And, to be honest, that isn't necessarily a bad thing. Chanterelles are packed so full of savory, woodsy mushroom flavor and velvety, unctuous mouthfeel that they don't need a spicy or savory batter to make them excel at the table.

By cooking the moisture away from the mushrooms before adding the butter, you intensify the flavor and improve the texture.

So how do you rid the mushrooms of excess moisture, at the same time concentrating their flavor and imparting a pleasing texture to the finished dish? You pan-fry them in a dry skillet for a bit before introducing butter, along with garlic if you wish, to finish the mushrooms and provide a soft, velvety mouthfeel with just a bit of crunch around the edges.

Eat the chanterelles by themselves, in an omelet, or just spooned over a good steak.

Serve the pan-seared mushrooms by themselves, in an omelet, or spoon them over a good steak like this strip steak from E3 Meat Co.


1 pound fresh chanterelle mushrooms, cleaned and patted dry

4 tablespoons butter

1 or 2 garlic cloves, thinly sliced

Cooking Instructions

To start the cooking process, add the mushrooms to a dry nonstick skillet or well-seasoned cast-iron pan over medium-high heat. Don't worry about sticking, just let the mushrooms sit on the bottom of the pan until they start to release their moisture. As the mushrooms cook, more and more moisture will escape into the pan. Continue to cook, pushing the mushrooms around the pan with a spatula from time to time to make sure they are all exposed to heat.

• • •

INSTRUCTIONS
1 > Please extract everything from "Serve the pan-seared" down to "exposed to heat." in the chanterelle recipe.
2 > Decide whether each statement agrees with the chanterelle recipe, answering yes or no and quoting the deciding words: (a) The recipe uses 4 tablespoons of butter. (b) The mushrooms first go into an oiled skillet. (c) Garlic is a required ingredient.
3 > Render this sentence from the chanterelle recipe in Spanish: "By cooking the moisture away from the mushrooms before adding the butter, you intensify the flavor and improve the texture."
The records come from a different source than the chanterelle recipe.

• • •

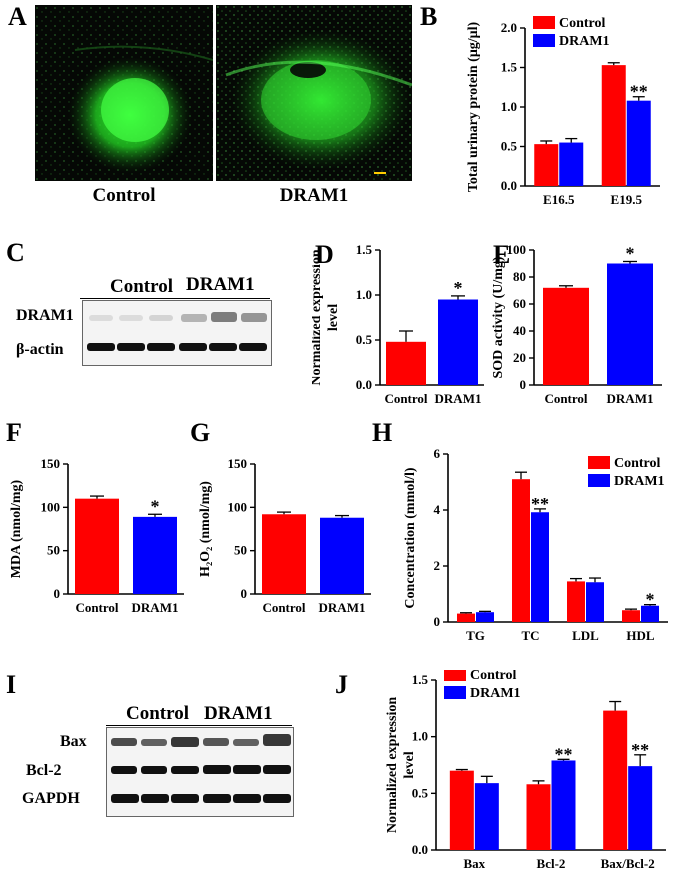 This screenshot has width=677, height=873. Describe the element at coordinates (14, 432) in the screenshot. I see `panel-letter-f: F` at that location.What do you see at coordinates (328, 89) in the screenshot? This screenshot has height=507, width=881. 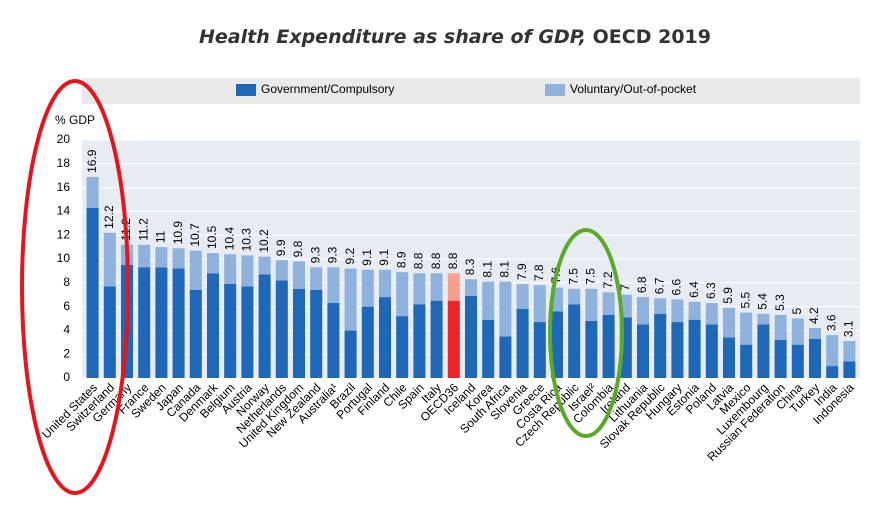 I see `legend-label: Government/Compulsory` at bounding box center [328, 89].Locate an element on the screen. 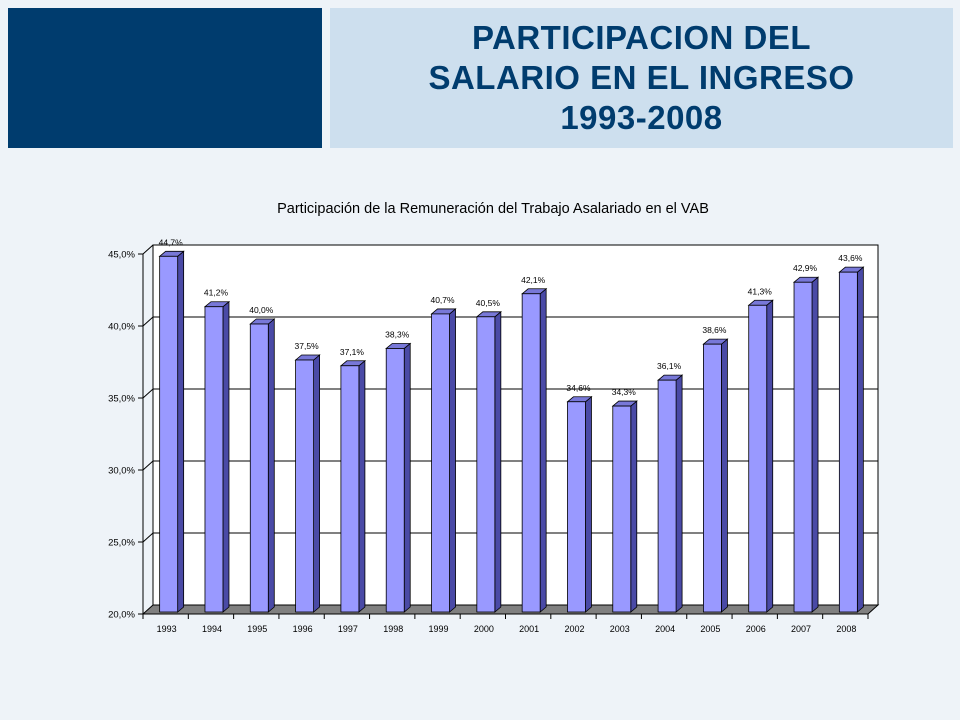  y-tick-label: 25,0% is located at coordinates (122, 544).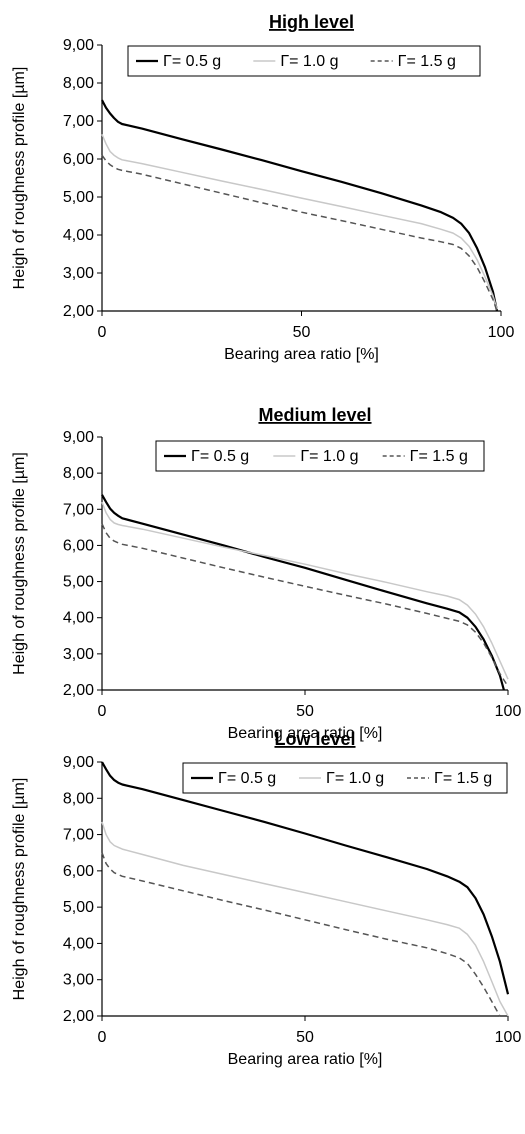  I want to click on chart-title: Low level, so click(314, 739).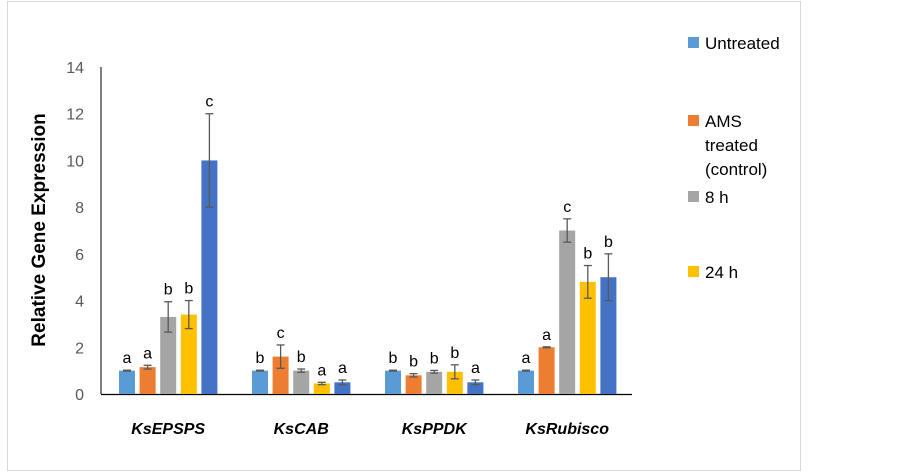 This screenshot has height=473, width=903. I want to click on x-tick-label: KsEPSPS, so click(168, 430). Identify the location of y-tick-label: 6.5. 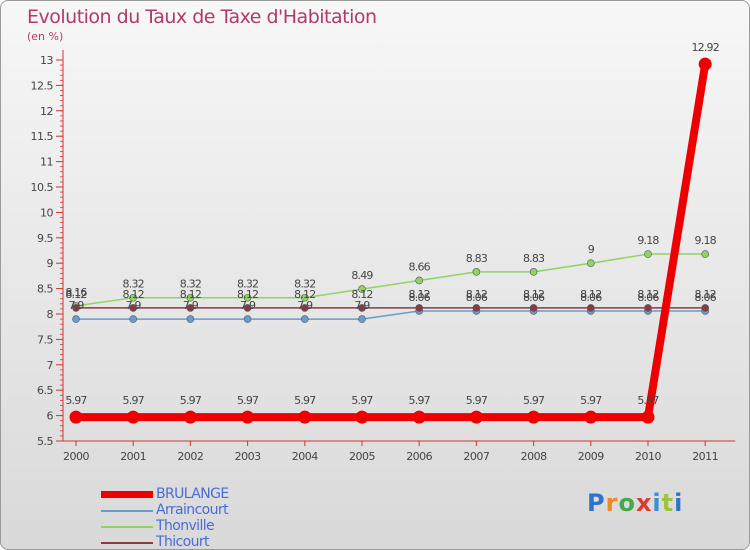
(45, 390).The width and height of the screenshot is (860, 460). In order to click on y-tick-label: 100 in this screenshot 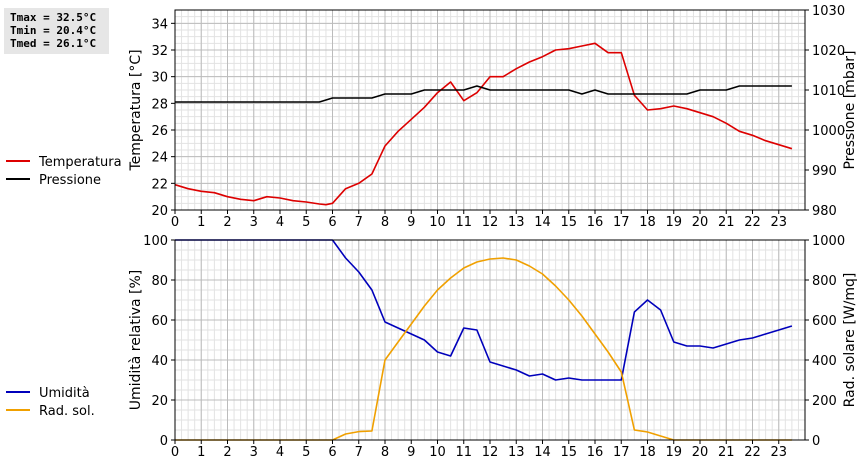, I will do `click(156, 242)`.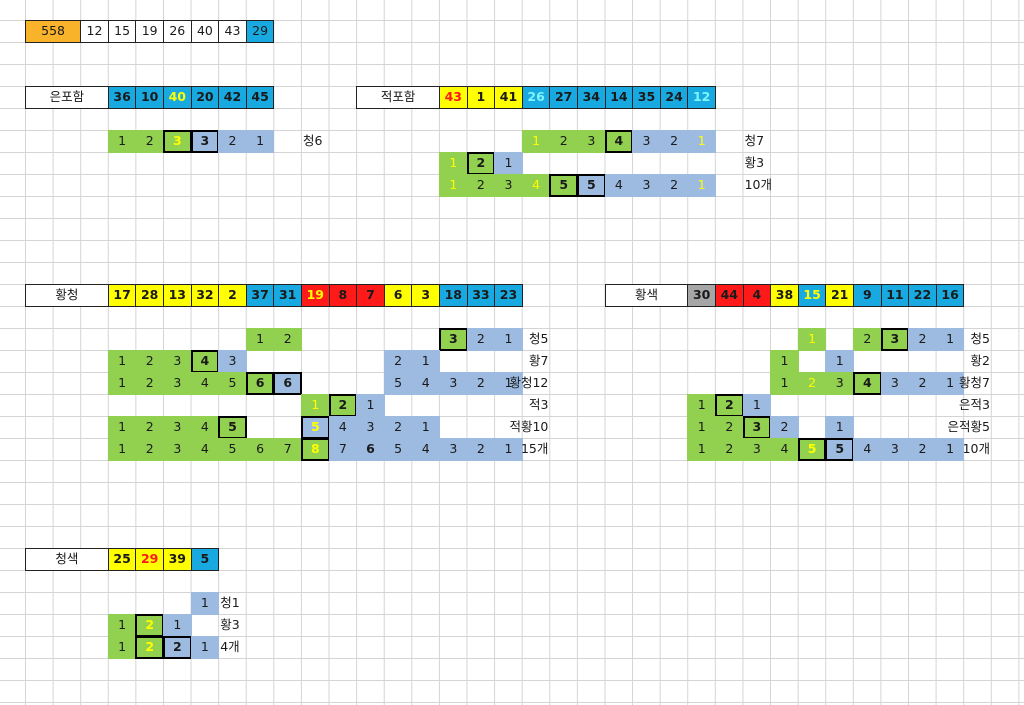 Image resolution: width=1024 pixels, height=705 pixels. Describe the element at coordinates (536, 98) in the screenshot. I see `group-number-cell: 26` at that location.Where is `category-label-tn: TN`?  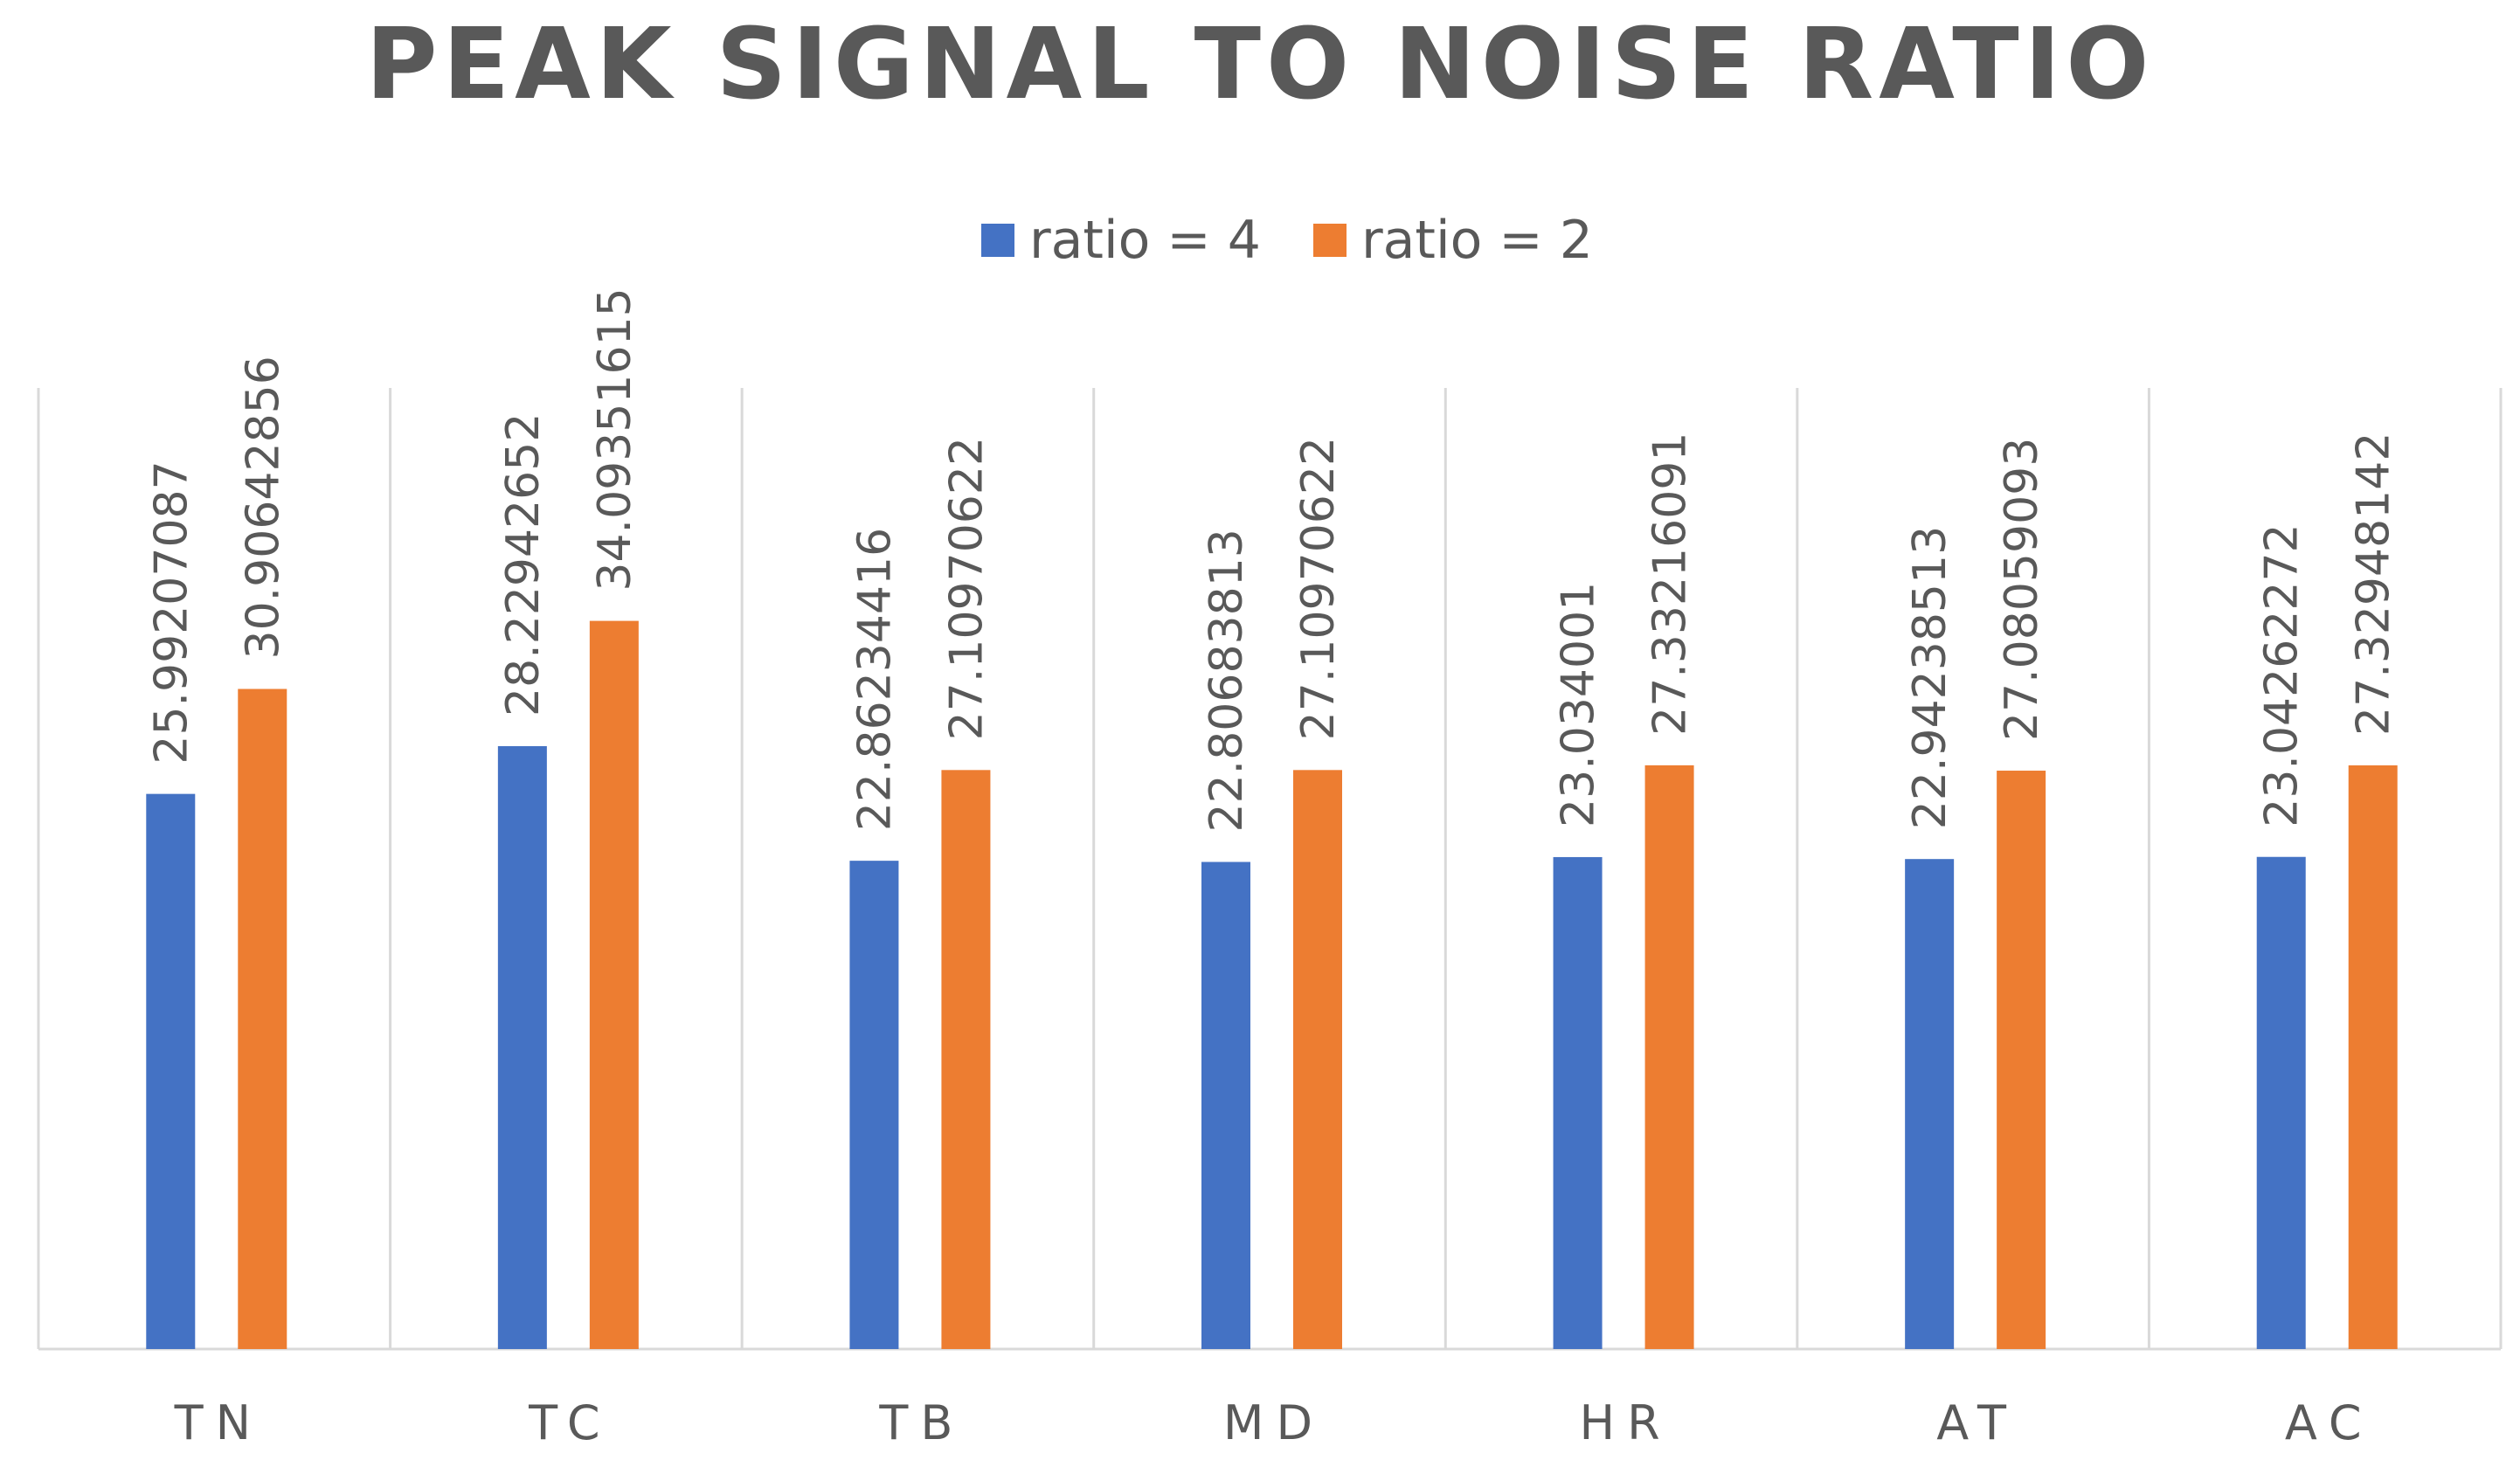 category-label-tn: TN is located at coordinates (218, 1422).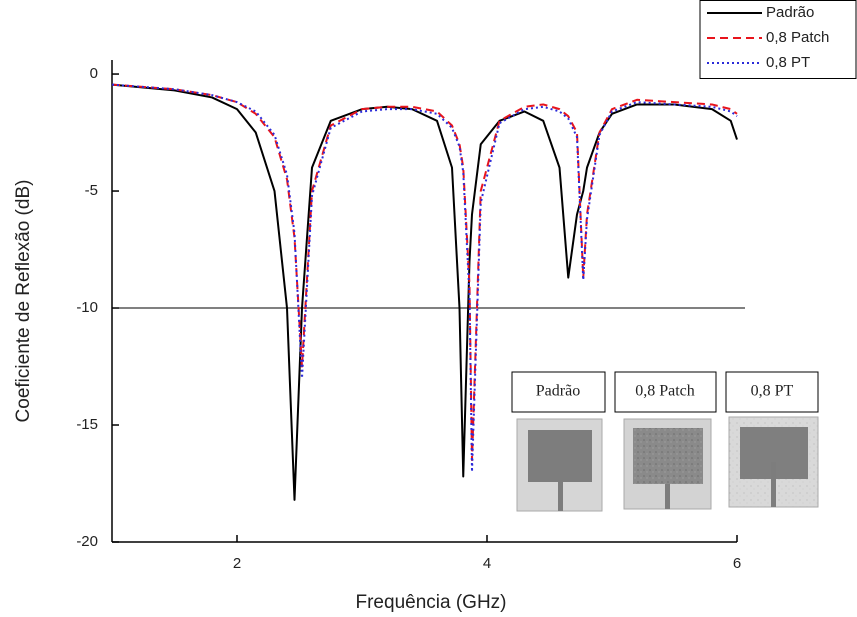 The width and height of the screenshot is (857, 617). I want to click on legend-label: 0,8 Patch, so click(798, 38).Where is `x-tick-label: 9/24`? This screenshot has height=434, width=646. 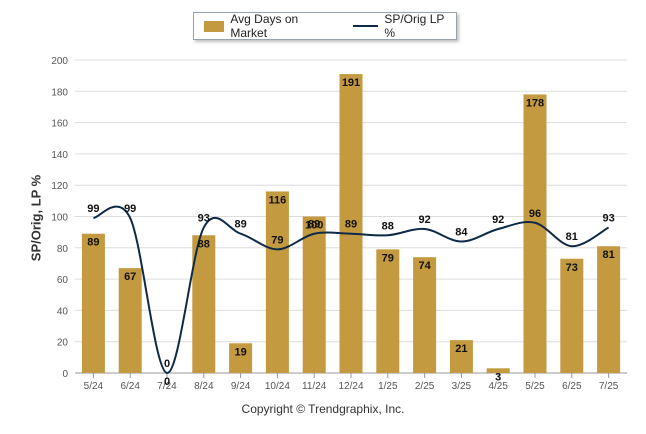 x-tick-label: 9/24 is located at coordinates (241, 386).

• • •

EXERCISE ANSWERS
1 >
Serve the pan-seared mushrooms by themselves, in an omelet, or spoon them over a good steak like this strip steak from E3 Meat Co.


1 pound fresh chanterelle mushrooms, cleaned and patted dry

4 tablespoons butter

1 or 2 garlic cloves, thinly sliced

Cooking Instructions

To start the cooking process, add the mushrooms to a dry nonstick skillet or well-seasoned cast-iron pan over medium-high heat. Don't worry about sticking, just let the mushrooms sit on the bottom of the pan until they start to release their moisture. As the mushrooms cook, more and more moisture will escape into the pan. Continue to cook, pushing the mushrooms around the pan with a spatula from time to time to make sure they are all exposed to heat.

2 >
(a) Yes: "4 tablespoons butter"
(b) No: "add the mushrooms to a dry nonstick skillet or well-seasoned cast-iron pan over medium-high heat"
(c) No: "along with garlic if you wish"

3 > Al cocinar los hongos hasta evaporar su humedad antes de añadir la mantequilla, intensificas el sabor y mejoras la textura.